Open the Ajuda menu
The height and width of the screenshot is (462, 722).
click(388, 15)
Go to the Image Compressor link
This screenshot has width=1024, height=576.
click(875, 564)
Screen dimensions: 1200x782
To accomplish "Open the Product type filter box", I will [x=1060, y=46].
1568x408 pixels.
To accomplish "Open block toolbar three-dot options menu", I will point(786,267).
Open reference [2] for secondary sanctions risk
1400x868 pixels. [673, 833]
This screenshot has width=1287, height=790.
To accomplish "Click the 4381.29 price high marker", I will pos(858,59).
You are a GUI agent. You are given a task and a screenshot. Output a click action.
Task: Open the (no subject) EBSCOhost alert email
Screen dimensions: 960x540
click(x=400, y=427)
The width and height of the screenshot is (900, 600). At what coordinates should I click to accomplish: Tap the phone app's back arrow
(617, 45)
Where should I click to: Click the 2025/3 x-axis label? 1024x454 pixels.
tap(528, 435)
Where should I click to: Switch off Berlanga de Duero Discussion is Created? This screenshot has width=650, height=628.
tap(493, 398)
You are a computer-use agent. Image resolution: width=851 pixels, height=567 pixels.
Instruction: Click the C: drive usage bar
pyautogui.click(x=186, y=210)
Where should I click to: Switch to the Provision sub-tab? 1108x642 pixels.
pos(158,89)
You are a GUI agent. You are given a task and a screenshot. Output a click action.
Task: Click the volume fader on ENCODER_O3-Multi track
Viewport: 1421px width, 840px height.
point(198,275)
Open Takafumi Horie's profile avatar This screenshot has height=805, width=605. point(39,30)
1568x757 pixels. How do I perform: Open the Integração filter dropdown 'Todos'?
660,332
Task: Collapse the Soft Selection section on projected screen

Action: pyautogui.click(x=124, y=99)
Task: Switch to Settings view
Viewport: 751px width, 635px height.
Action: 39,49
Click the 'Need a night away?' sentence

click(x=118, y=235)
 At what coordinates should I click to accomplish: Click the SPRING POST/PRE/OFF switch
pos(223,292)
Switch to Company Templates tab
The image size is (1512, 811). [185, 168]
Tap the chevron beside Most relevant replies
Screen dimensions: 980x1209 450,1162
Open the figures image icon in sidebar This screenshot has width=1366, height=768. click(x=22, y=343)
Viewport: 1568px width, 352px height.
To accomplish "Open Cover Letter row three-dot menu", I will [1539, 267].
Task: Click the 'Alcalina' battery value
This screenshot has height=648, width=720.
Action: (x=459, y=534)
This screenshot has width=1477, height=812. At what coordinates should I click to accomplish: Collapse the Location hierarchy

+++

Where does the string "menu" occur in the material? Copy every line where it does.

Open the Ajuda menu
To accomplish "Open block toolbar three-dot options menu", I will point(786,267).
To accomplish "Open Cover Letter row three-dot menu", I will [1539, 267].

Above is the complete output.